§ PROBLEM STATEMENT: The expected output is the data below, restated word for word.

§ RAW DATA:
****************************************

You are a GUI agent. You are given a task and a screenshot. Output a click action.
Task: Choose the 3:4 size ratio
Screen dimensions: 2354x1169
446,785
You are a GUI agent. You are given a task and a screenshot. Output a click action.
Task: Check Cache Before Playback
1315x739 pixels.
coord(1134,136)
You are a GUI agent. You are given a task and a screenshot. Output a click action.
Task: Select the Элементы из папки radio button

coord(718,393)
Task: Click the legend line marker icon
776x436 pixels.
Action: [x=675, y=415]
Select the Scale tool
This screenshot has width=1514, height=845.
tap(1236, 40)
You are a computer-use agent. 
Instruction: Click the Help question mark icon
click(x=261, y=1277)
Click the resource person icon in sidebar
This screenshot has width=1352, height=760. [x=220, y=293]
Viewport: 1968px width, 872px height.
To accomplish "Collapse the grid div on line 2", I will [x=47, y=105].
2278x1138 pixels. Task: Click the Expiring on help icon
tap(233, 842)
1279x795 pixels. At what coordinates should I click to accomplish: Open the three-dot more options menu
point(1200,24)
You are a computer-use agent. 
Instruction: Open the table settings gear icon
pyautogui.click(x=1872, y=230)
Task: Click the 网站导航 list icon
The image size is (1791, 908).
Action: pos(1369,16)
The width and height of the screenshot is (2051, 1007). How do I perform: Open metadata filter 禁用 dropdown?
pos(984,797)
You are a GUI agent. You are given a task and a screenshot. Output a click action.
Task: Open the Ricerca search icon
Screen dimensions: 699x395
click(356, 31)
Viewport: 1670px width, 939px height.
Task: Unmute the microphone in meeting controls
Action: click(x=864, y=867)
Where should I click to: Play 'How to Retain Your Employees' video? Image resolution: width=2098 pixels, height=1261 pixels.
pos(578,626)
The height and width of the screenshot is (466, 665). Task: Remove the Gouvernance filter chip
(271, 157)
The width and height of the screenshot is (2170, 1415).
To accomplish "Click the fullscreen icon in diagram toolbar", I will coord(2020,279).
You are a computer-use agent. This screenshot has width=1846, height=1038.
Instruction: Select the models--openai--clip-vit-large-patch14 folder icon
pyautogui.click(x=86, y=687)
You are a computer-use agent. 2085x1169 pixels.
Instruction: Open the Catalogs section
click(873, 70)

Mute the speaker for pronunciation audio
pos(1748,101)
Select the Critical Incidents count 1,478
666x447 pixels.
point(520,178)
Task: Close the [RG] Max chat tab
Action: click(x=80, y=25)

****************************************

§ WRITTEN ANSWER:
You are a GUI agent. You are given a task and a screenshot. Output a click action.
Task: Choose the 3:4 size ratio
Screen dimensions: 2354x1169
446,785
You are a GUI agent. You are given a task and a screenshot. Output a click action.
Task: Check Cache Before Playback
1315x739 pixels.
coord(1134,136)
You are a GUI agent. You are given a task and a screenshot. Output a click action.
Task: Select the Элементы из папки radio button

coord(718,393)
Task: Click the legend line marker icon
776x436 pixels.
Action: [x=675, y=415]
Select the Scale tool
This screenshot has width=1514, height=845.
tap(1236, 40)
You are a computer-use agent. 
Instruction: Click the Help question mark icon
click(x=261, y=1277)
Click the resource person icon in sidebar
This screenshot has width=1352, height=760. [x=220, y=293]
Viewport: 1968px width, 872px height.
To accomplish "Collapse the grid div on line 2", I will [x=47, y=105].
2278x1138 pixels. Task: Click the Expiring on help icon
tap(233, 842)
1279x795 pixels. At what coordinates should I click to accomplish: Open the three-dot more options menu
point(1200,24)
You are a computer-use agent. 
Instruction: Open the table settings gear icon
pyautogui.click(x=1872, y=230)
Task: Click the 网站导航 list icon
The image size is (1791, 908).
Action: pos(1369,16)
The width and height of the screenshot is (2051, 1007). How do I perform: Open metadata filter 禁用 dropdown?
pos(984,797)
You are a GUI agent. You are given a task and a screenshot. Output a click action.
Task: Open the Ricerca search icon
Screen dimensions: 699x395
click(356, 31)
Viewport: 1670px width, 939px height.
Task: Unmute the microphone in meeting controls
Action: click(x=864, y=867)
Where should I click to: Play 'How to Retain Your Employees' video? Image resolution: width=2098 pixels, height=1261 pixels.
pos(578,626)
The height and width of the screenshot is (466, 665). Task: Remove the Gouvernance filter chip
(271, 157)
The width and height of the screenshot is (2170, 1415).
To accomplish "Click the fullscreen icon in diagram toolbar", I will coord(2020,279).
You are a computer-use agent. This screenshot has width=1846, height=1038.
Instruction: Select the models--openai--clip-vit-large-patch14 folder icon
pyautogui.click(x=86, y=687)
You are a computer-use agent. 2085x1169 pixels.
Instruction: Open the Catalogs section
click(873, 70)

Mute the speaker for pronunciation audio
pos(1748,101)
Select the Critical Incidents count 1,478
666x447 pixels.
point(520,178)
Task: Close the [RG] Max chat tab
Action: click(x=80, y=25)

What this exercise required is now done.